Source
There are no cons as far as I can see. You will still have to file your tax return to Internal Revenue each year as a US citizen. Just remember to use your US passport to leave and enter US (which is a US requirement).


----------



## NY Joe (Aug 18, 2012)

Great..as soon as my mother's certified birth certificate arrives from the GRO office I will be sending my completed UKM, my passport, my mother's expired passport, and both of our birth certificates to Liverpool along with fees and a written request for the expedient return of my passport and other documentations. 

You are a great help.


----------



## NY Joe (Aug 18, 2012)

*UKM question*

Joppa et al....I am filling in the KMU form and have a couple of questions about the good character requirements: First, they seem to want the address of my tax office...which is here in the US. They seem to want to know if I have fulfilled my tax obligations in the UK which, of course, I have not. They want a copy of my most recent Self Assessment Statement of Account which sounds something like my last year's income tax statement. Secondly, they want me to share with them any convictions including minor driving offences, of which I have had one in the past year and a few more over my lifetime. Do you have any advice on these points?? Do they typically reach across the ocean to check these things or do they refer only to UK records and events??

Thanks


----------



## Joppa (Sep 7, 2009)

NY Joe said:


> Joppa et al....I am filling in the KMU form and have a couple of questions about the good character requirements: First, they seem to want the address of my tax office...which is here in the US. They seem to want to know if I have fulfilled my tax obligations in the UK which, of course, I have not. They want a copy of my most recent Self Assessment Statement of Account which sounds something like my last year's income tax statement. Secondly, they want me to share with them any convictions including minor driving offences, of which I have had one in the past year and a few more over my lifetime. Do you have any advice on these points?? Do they typically reach across the ocean to check these things or do they refer only to UK records and events??


'Good character' is an important part of your application process, and you must answer as fully as you can. The questions are skewed towards UK situation, as most citizenship applicants are in UK. Just try to answer as well as you can, supplying US equivalents, such as IRS tax statement, and your full driving and other convictions. You don't have to declare any that would be considered 'spent' if the offences had been committed in UK. All fines become spent after 5 years, so disclose all traffic violations within 5 years resulting in a fine, including speeding. If you were jailed, however briefly, it's a minimum of 7 years up to 6-month jail, 10 years for up to 2.5 years, and it never becomes spent if jailed for longer than 2.5 years. The imprisonment refers to the initial sentence handed down by the court, and not the actual period spent in jail, as you may have been paroled before serving the full sentence. 
While they don't normally check US records, for serious matters they reserve the right to do so, to which you have consented, and any falsification or non-disclosure can disqualify you from citizenship.


----------



## NY Joe (Aug 18, 2012)

Listed records
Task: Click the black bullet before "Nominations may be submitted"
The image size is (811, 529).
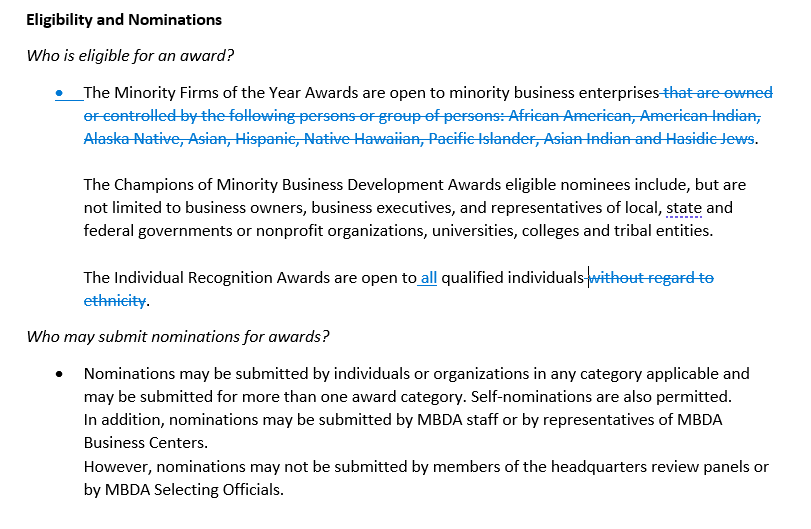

...

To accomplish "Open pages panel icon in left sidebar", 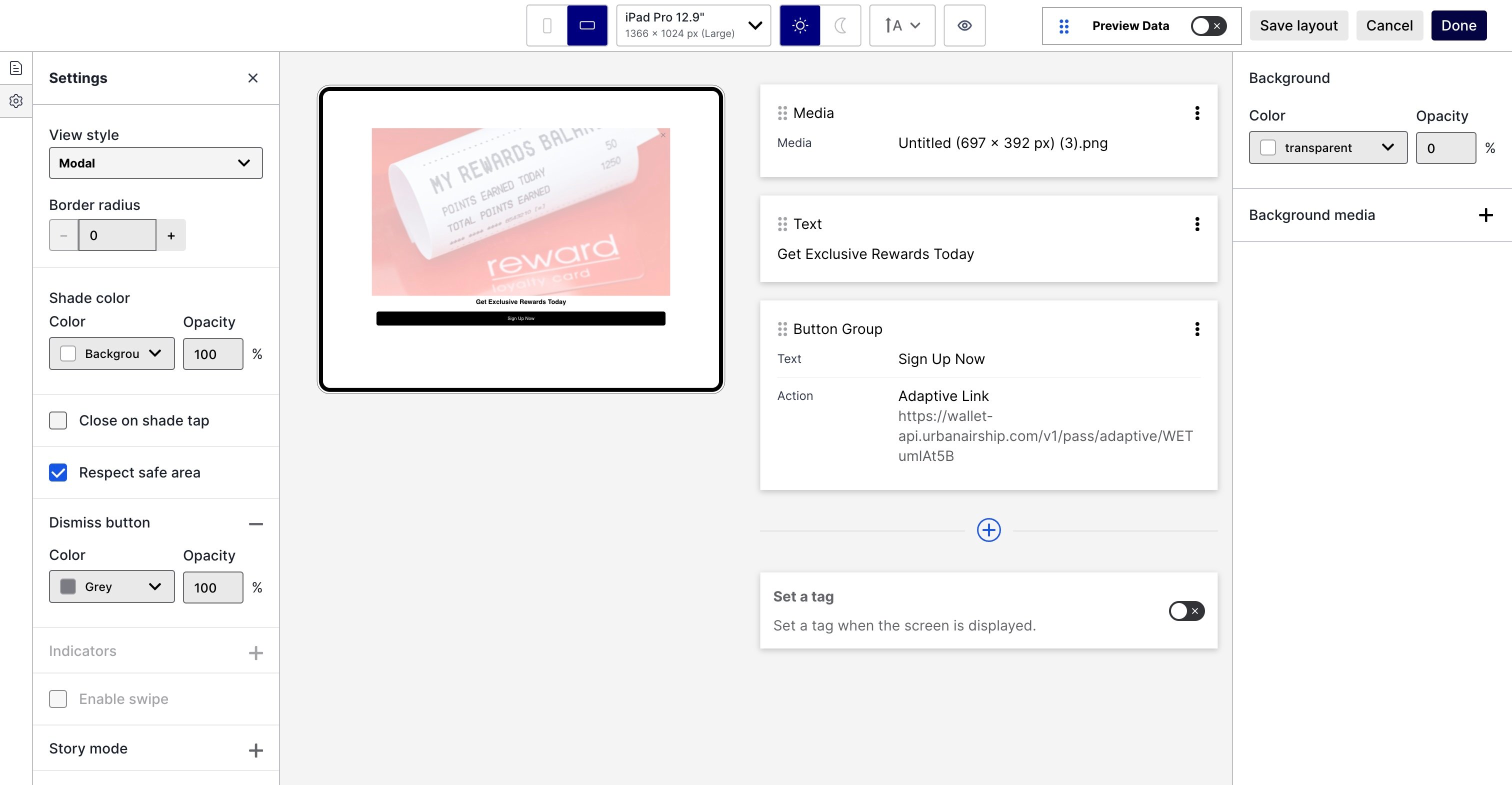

Set problem A
Using the forum thread about the UK citizenship application, answer these questions:
(i) Which passport does the first post say to use when leaving and entering the US?
(ii) To which city will NY Joe send the completed form and documents?
(iii) After how many years do all fines become spent?
Set problem B
Continue the forum thread about the UK citizenship application from where it stops.

Exercise output A
(i) The US passport.
(ii) Liverpool.
(iii) After 5 years.

Exercise output B
ic...ok, thanks again. I'll need to check my records to make sure I'm not leaving anything out. There might be one other speeding ticket within the five year period. I hope they wouldn't disqualify me based on this!! I live in upstate NY..where traffic fines pay lawyer fees and police salaries. Maintaining a clean driving record requires never getting in your car.


----------



## Joppa (Sep 7, 2009)

Forgetting to include one speeding fine won't disqualify you, and thery are most unlikely to check up on minor matters, but you should aim to be as complete as possible. This is also a sign of good faith and honest character, which will go down well.


----------



## punktlich02 (Aug 21, 2012)

Joppa said:


> You can register as British citizen by virtue of being born of a British mother outside of UK before 1983.
> ...
> You complete form UKM. There is an application fee of £80 for citizenship ceremony. You send your application to Liverpool for processing, which currently has a waiting period of around 4 months. You will have to pass a background check to see if you are of good character, meaning you have no unspent criminal convictions or civil infractions. When you are approved to be registered as British citizen, you will have to attend a citizenship ceremony (which will take place at a British consulate in US) and you will become a British citizen by descent. You can then apply for your British passport through their embassy in Washington DC.
> How to pay your fees in a link to ...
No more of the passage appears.